Dalam kitab Risalah fi ad-dima’ at-thabi ‘iyyahlin-nisa’  oleh syekh muhammad bin shalehal_utsmani, beliau menyebutkan: Apabila tujuan pengguguran itu adalah memusnahkannya, jika hal itu setelah ditiupkannya ruh padanya, maka tanpa diragukan, adalah haram hukumnya. Karena hal itu adalah menghilangkan nyawa secara tidak baik. Sedangkan menghilangkan nyawa yang diharamkan untuk dibunuh adalah haram berbasarkan al-Qur’an dan as-sunnah serta ijma’.

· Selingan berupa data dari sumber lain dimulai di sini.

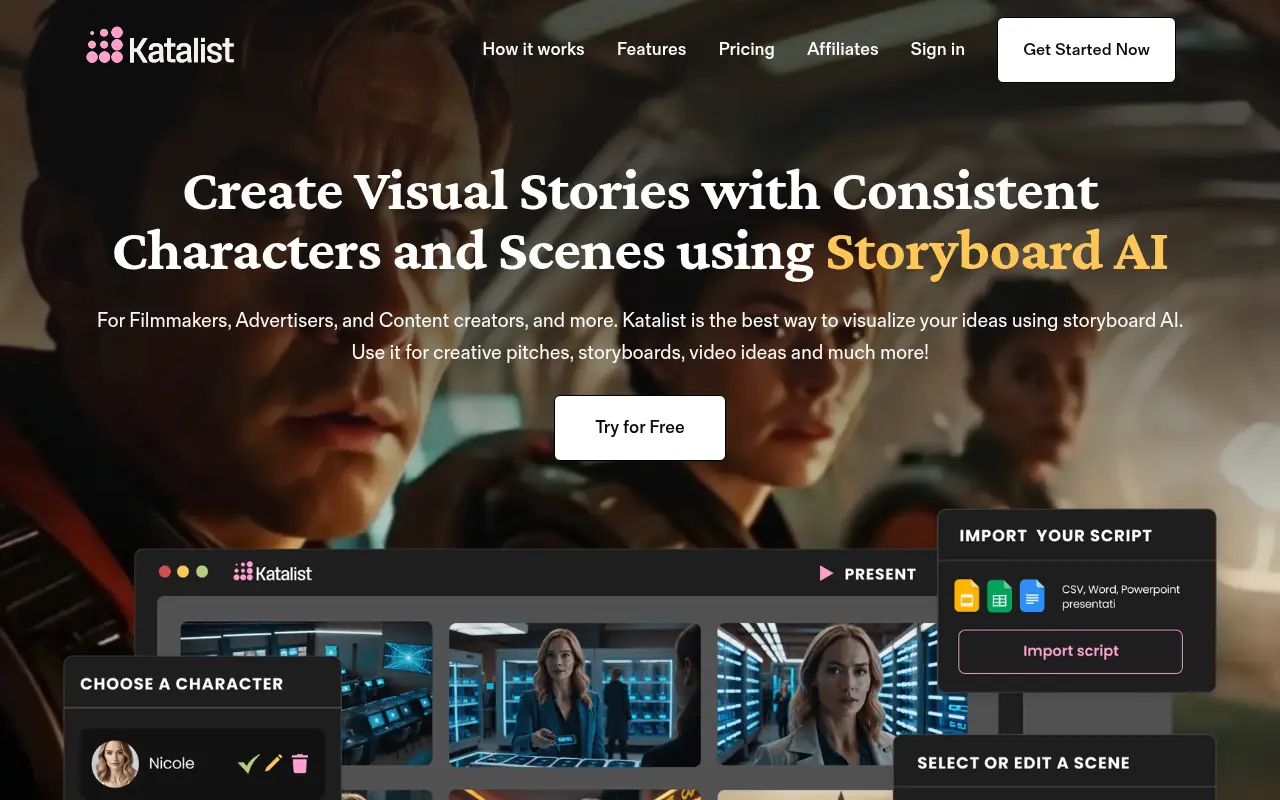The image size is (1280, 800).
Task: Visit the Affiliates page
Action: click(x=842, y=49)
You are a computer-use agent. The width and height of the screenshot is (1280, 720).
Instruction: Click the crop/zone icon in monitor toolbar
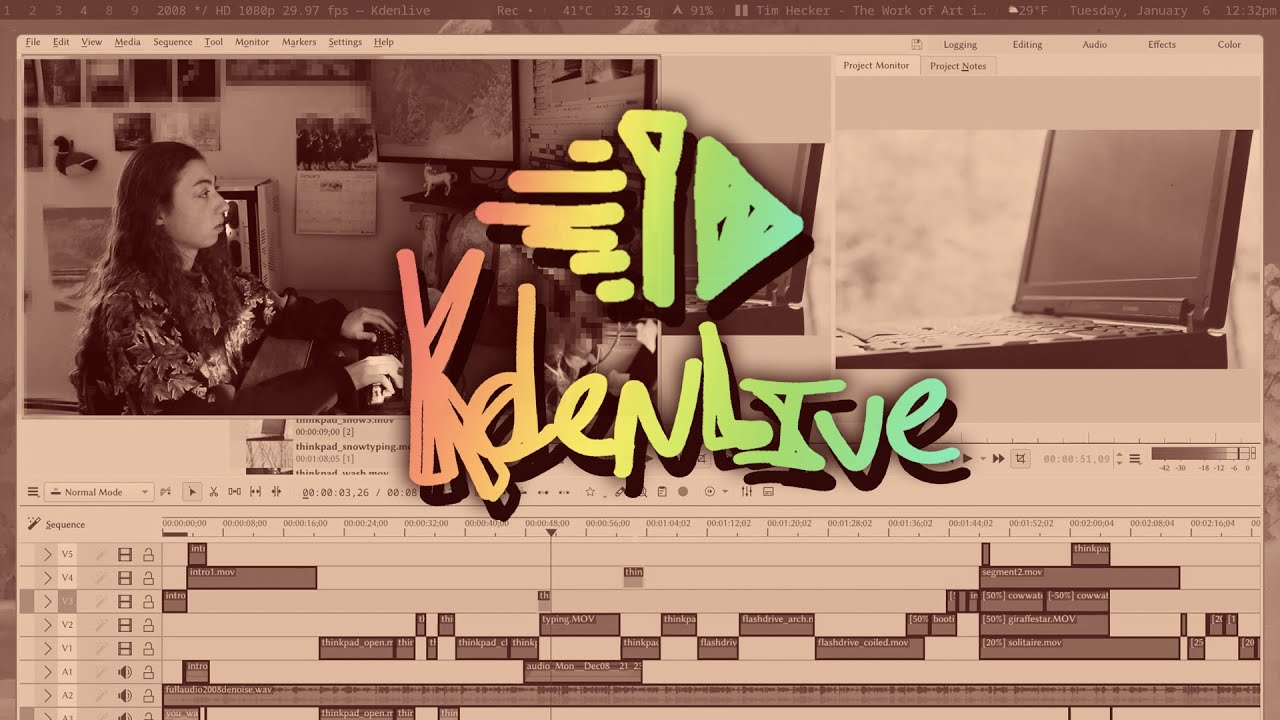click(x=1020, y=458)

Imam ibn  al-jawiz, dalam kitabnya Ahkam an-nisa’, hal. 108 dan 109, mengatakan: nikah disyari’atkan untuk memperoleh anak, dan tidaklah setiap seperma dapat menjadi anak. Karena itu, jika telah berbentuk berarti telah tercapai tujuan itu.maka kesengajaan menggugurkan adalah menyalahi hikmah. namun , jika hal itu dilakukan pada permulaan fase kehamilan maka berarti sebelum ditiupkannya ruh padanya, itu pun mengandung dosa besar. Karena embrio itu terus tumbuh berkembang menuju kesempurnaan. Hanya saja, pengguguran di fase itu lebih ringan dosanya dari pada di fase setelah ditiupkannya ruh. Jika wanita itu sengaja menggugurkan janin setelah memiliki ruh, maka hal itu sama dengan membunuh seorang mu’min  Allah befirman:

Yang  artinya: ’’Apabila bayi-bayi perempuan yang dikubur hidup-hidup itu ditanya, atas dosa apakah ia dibunuh.’’(Qs.At-Takwir:8-9)
Wahai wanita muslimah, bertaqwalah kepada allah. Janganlah berani melakukan perilaku dosa semacam itu karena tujuan apapun. dan janganlah tertipu oleh propaganda-propaganda yang menyesatkan dan tradisi batil yang tidak bersandar pada akal sehat maupun agama.